# Capture One



## Grumbaki (Jul 1, 2014)

We will see those topics multiply in the near future with the Aperture announcement so I'll start mine.

Aperture with Nik suite was (barely) satisfying for my editing needs so I'm not sure I'll go LR/PS via CC but some Capture One abilities seem to be Paramount. So I might go for it and use the future and crippled "Photo" app as an output Library/portfolio only.
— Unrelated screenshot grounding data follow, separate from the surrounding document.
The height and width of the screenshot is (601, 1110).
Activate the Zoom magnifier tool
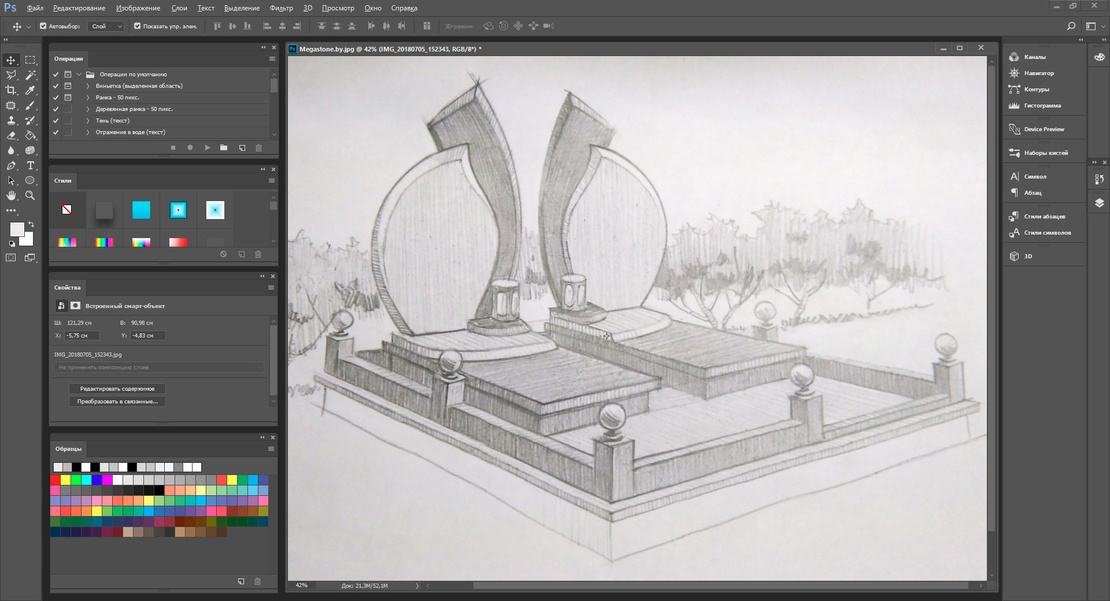click(30, 196)
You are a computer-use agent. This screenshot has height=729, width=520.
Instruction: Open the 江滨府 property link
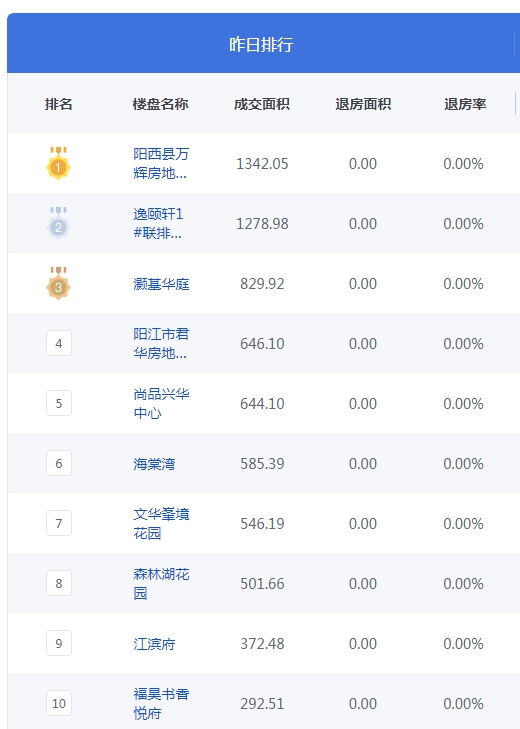pyautogui.click(x=154, y=643)
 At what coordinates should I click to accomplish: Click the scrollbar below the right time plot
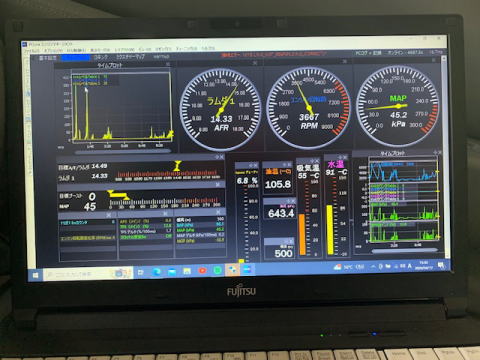point(404,250)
Can we have some feedback from capture One users? in other threads there are some mentions that point at good stuff but what are your like/dislike?


----------



## Mt Spokane Photography (Jul 1, 2014)

You can try it and see if you like it. I tried it a year ago, and found that I prefer the LR database method to using sidecars. 
Right now, I've installed DXO in a experiment to see how it does editing 1500 files from a recent shoot compared to Lightroom. I do not like those sidecars, but I'm mostly comparing speed and image quality. DXO seems to have the speed issue mostly licked, it keeps getting faster.


----------



## twelvefiftyfive (Jul 1, 2014)

agreed, both offer free trials so try them out and see what you think. i've used both capture one and dxo. i like them both but right now i'd lean towards dxo. although i'm a committed LR/PS user as my primary workflow. so i'm all over the place. and if it's worth anything, a lot of my friends (all accomplished professionals) are now using capture one. but try them out and see which works well for you.


----------



## Grumbaki (Jul 3, 2014)

Tried a bit of Capture one and I have to say I'm quite impressed by the general feel and some results. Just a few questions tho:
- The autocorrect engine seems to be extremely poor with night or dark pictures. Always trying to get something luminous!
- I had no time to print out but the results on screen seem quite exagerated, mainly in the saturation and warmth departments.
I know those are remarks purely based on the autocorrect mode but it's usually nice to be able to rely on the auto mode and then adapt to personnal taste (for those who dont have a personnal recipe)

Any comment/thoughts?

As of now, the price is steep. But with a discount I might go for it once I figured out the next few things.


----------



## Sashi (Jul 3, 2014)

I was an ardent capture one user. But eventually switched to adobe, mostly due to pricing. At the time I was convinced that like for like when doing a straight raw conversion in LR and C1, C1 gave a better finish. However in retrospect, they are both editors and you can get the image you want by using tools given and in that respect I ended up preferring adobe for the 2 main reasons that a) it was a better library manager b) on lower spec machines the adjustment brush tools on C1 were much slower and laggy in comparison.


----------



## stefsan (Jul 3, 2014)

While we are at the subject: Does anyone have experiences with both CaptureOne and DXO? How do these two compare?


----------



## vstrike (Jul 3, 2014)

Well. I think both, DXO Pro and Capture One Pro, are great. I started with LR4 and am now an Adobe CC customer. For me personally I do not think that LR is on the same level as DXO or Capture One. Again, this is for me personally. I think that LR has the best library management and spot removal, but that is it (except for it's big brother Photoshop). I started my search because I wasn't happy with LR's noise reduction or the initial raw conversion. I initially tried DXO and I loved it, but I couldn't find a library system that worked for me. Then I decided to check out Capture One. After the learning curve I am completely satisfied with Capture One. I found that DXO and Capture One are very similar sans the library management. Both have excellent noise reduction. An added benefit of both was being able to use the clarity slider without the details of the image becoming blotchy. If there is a downside with Capture One it is spot removal. I became accustomed to using LR for minor issues and transferring to Photoshop for major spot removal. I don't see me dumping Photoshop, but LR is sidelined for now. 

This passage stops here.